Begin Page extract

The following example describes how to use your Eval function. Follow the same 
procedure for your Load/Store function.

1. Create your function `/src/myfunc/MyEvalFunc.java`

{{{
package myfunc;

import java.io.IOException;
import java.util.StringTokenizer;
import org.apache.pig.EvalFunc;
import org.apache.pig.data.DataBag;
import org.apache.pig.data.Tuple;

public class MyEvalFunc extends EvalFunc
{
//@Override
public void exec(Tuple input, DataBag output) throws IOException
{
String str = input.getAtomField(0).strval();
StringTokenizer tok = new StringTokenizer(str, " \",()*", 
false);
while (tok.hasMoreTokens())
{
output.add(new Tuple(tok.nextToken()));
}
}
}
}}}

2. Compile your function. Make sure to point java compiler to pig jar file.

End Page extract

### Problems to work on
A. For each statement, answer yes or no on whether it agrees with the Eval function guide, and quote the guide's deciding words exactly: (i) The same procedure applies to a Load/Store function. (ii) The compiler should be pointed to the Hadoop jar file. (iii) The class MyEvalFunc belongs to the package myfunc.
B. Write what comes next in the Eval function guide, picking up after its last sentence.
The data placed after the Eval function guide is separate material.

Begin Data section

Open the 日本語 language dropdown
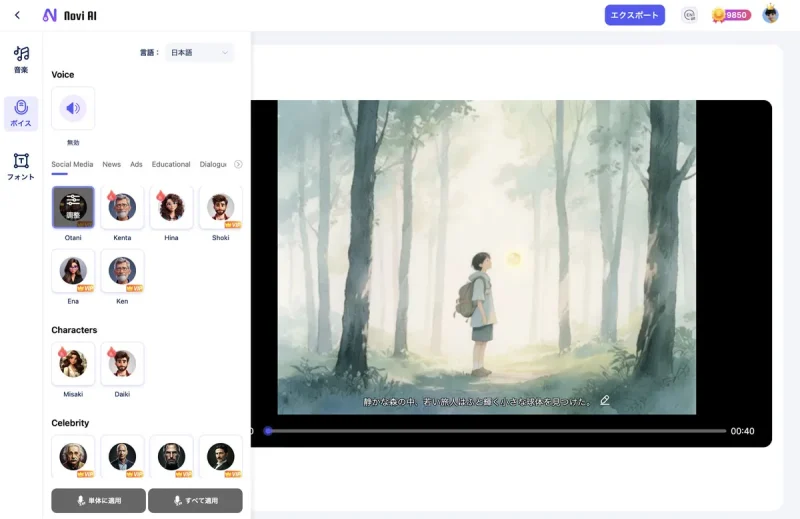Screen dimensions: 800x519 pos(200,52)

End Data section

### Answers to the exercises
A.
(i) Yes: "Follow the same procedure for your Load/Store function."
(ii) No: "Make sure to point java compiler to pig jar file."
(iii) Yes: "package myfunc;"

B.
{{{
/src/myfunc $ javac -classpath /src/pig.jar MyEvalFunc.java
}}}

3. Create jar file 

{{{
/src/myfunc $ cd ..
/src $  jar cf myfunc.jar myfunc
}}}

4. Use the function through grunt (similar use from script). Note that there is 
no quotes around path in the `register` call.

{{{
/src $ java -jar pig.jar -
grunt> register /src/myfunc.jar
grunt> A = load 'students' using PigStorage('\t');
grunt> B = foreach A generate myfunc.MyEvalFunc($0);
grunt> dump B;
({(joe smith)})
({(john adams)})
({(anne white)})